An action packed week
Global tumult, rains playing truant and expected results all combined to make it a time called as hurly-burly, but there’s no reason to be surly
A lot can happen in a week’s time and that was exactly what happened in the markets. Greece, which appeared to be a lost cause managed to save its skin for the time being and cobble together a deal which gave it breathing time.
German Chancellor Angela Merkel (C) and delegates leave after a special session at the Bundestag (lower house of parliament) in Berlin. Merkel made an impassioned plea to German lawmakers to back the new Greece deal. Pic/AFP
Starting today, their banks will reopen, they will still be a part of the Eurozone but when the next crisis will happen is anybody's guess. Iran has been able to have a deal done and have the sanctions imposed on account of it being a nuclear state removed.

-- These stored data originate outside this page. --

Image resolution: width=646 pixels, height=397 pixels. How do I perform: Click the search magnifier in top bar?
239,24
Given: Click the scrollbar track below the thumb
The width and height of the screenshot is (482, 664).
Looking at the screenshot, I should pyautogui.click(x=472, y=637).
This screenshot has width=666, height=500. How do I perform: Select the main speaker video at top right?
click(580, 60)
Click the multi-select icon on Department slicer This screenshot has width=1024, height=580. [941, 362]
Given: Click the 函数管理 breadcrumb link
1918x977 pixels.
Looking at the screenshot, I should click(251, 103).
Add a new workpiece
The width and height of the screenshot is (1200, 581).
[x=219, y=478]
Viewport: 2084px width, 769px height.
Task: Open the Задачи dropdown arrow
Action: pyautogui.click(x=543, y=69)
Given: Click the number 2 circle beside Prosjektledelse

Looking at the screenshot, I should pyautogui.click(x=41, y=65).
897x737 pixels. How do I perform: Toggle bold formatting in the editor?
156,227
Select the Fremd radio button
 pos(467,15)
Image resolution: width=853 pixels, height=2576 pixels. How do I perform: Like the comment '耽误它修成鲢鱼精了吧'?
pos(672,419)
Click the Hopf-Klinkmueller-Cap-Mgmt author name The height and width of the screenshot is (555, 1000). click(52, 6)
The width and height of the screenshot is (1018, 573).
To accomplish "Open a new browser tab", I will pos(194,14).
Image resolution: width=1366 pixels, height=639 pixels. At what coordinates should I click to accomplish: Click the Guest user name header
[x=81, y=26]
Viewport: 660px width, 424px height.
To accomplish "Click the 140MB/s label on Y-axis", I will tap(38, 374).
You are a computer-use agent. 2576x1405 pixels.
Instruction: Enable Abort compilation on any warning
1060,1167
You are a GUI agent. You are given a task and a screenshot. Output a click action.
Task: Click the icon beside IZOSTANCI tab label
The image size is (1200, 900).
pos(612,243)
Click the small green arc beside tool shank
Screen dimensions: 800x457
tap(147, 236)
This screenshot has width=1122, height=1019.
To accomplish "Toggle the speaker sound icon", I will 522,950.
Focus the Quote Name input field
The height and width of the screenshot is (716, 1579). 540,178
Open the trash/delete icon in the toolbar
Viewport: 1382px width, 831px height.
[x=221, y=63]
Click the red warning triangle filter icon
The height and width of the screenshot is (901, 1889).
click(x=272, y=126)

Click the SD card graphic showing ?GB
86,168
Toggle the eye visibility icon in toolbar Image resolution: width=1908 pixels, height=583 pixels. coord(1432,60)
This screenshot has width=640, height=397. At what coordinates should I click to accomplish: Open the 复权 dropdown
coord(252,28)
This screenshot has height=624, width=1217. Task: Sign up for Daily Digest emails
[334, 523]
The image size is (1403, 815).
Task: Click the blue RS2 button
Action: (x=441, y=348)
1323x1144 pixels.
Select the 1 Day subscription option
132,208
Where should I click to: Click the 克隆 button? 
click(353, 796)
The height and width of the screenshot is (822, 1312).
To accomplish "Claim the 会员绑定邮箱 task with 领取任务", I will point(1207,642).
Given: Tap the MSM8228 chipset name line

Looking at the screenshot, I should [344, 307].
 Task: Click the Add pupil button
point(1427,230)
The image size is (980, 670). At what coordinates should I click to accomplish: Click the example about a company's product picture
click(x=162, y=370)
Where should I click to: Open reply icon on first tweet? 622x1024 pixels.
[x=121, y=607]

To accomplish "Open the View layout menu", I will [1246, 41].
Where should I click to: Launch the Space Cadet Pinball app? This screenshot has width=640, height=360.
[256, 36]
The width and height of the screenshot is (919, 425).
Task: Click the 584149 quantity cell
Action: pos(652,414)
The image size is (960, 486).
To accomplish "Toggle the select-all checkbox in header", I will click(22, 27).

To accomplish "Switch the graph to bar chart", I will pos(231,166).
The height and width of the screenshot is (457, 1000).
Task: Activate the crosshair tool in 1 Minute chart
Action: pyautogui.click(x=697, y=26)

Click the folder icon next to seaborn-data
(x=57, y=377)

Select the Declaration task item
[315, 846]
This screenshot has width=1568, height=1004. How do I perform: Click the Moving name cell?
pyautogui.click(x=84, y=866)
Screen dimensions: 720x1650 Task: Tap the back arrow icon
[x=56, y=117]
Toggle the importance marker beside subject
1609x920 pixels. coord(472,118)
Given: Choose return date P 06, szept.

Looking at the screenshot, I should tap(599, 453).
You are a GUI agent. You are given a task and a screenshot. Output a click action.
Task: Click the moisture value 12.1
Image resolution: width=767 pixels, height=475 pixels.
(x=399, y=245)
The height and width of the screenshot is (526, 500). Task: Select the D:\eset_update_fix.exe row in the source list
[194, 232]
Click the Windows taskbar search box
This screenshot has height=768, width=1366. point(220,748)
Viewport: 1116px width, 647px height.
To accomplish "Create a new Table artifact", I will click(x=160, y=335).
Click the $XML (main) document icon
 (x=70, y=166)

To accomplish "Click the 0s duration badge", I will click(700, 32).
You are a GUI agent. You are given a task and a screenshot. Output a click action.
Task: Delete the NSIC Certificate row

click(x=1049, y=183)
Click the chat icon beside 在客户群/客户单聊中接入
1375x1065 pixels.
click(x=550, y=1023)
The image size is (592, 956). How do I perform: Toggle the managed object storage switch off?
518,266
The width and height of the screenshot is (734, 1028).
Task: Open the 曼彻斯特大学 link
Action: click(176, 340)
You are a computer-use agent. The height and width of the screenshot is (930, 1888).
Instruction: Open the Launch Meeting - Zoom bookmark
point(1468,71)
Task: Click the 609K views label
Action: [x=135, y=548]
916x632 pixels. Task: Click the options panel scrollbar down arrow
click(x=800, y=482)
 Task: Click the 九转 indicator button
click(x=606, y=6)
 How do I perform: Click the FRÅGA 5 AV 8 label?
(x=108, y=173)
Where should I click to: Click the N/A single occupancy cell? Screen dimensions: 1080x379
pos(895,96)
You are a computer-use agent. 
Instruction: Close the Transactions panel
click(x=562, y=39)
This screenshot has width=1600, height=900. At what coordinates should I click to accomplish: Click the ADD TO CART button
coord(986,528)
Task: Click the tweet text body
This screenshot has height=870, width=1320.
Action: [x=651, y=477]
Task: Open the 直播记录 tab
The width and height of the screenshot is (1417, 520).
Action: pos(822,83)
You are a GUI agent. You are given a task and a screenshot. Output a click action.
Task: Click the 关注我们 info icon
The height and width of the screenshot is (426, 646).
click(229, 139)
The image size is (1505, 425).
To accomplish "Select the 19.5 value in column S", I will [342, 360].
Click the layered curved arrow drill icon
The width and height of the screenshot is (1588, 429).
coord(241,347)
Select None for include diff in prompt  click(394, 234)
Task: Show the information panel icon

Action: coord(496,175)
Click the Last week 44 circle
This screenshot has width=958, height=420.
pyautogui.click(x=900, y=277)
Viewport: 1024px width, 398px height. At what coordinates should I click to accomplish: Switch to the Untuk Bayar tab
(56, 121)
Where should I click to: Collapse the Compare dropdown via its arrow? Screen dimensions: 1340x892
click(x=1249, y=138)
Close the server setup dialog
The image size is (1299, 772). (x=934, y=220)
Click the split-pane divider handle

This saw a fresh fall in oil prices as new supplies from Iran will hit the world. In India too we had petrol and diesel prices cut at the pump level. The markets had a super week and the BSESENSEX ended the week with gains of 801.91 points or 2.90 per cent at 28,463.31 points while NIFTY notched up gains of 249.30 points or 2.98 per cent at 8,609.85 points.
The broader markets saw the BSE100, BSE200 and BSE500 gaining similar and a tad more at 2.95 per cent, 3.01 per cent and 3.04 per cent respectively. BSEMIDCAP gained 3.22 per cent and BSESMALLCAP gained 3.36 per cent.
The top sectoral gainer was BSEIT up 5.14 per cent followed by BSETECK 4.81 per cent, BSEHEALTHCARE 4.72 per cent and BSECONDUR 4.12 per cent. There were no losers but BSEREALTY gained the least at 0.28 per cent.
In individual stocks, the top gainer was Infosys up 6.94 per cent followed by Maruti Udyog 6.55 per cent, BHEL 6.16 per cent and Lupin 5.56 per cent. The OMC's or oil marketing companies had a stellar run with HPCL up 8.09 per cent, BPCL 6.70 per cent and Indian Oil 4.34 per cent.
The losers which were hardly any saw Titan Industries down 1.87 per cent, NMDC 1.22 per cent, Tata Motors 0.80 per cent and ONGC 0.46 per cent. FIIs were back to their buying ways and bought stock worth Rs 2,870 crore during last week. Domestic institutions were small sellers as provisional data showed.
The DOW Jones gained 326.04 points or 1.83 per cent to close at 18,086.45 points. The Indian rupee lost 7 paisa or 0.11 per cent to close at 63.46. The rains in the first fortnight of July have been below average and while it is a cause of concern, all is certainly not lost.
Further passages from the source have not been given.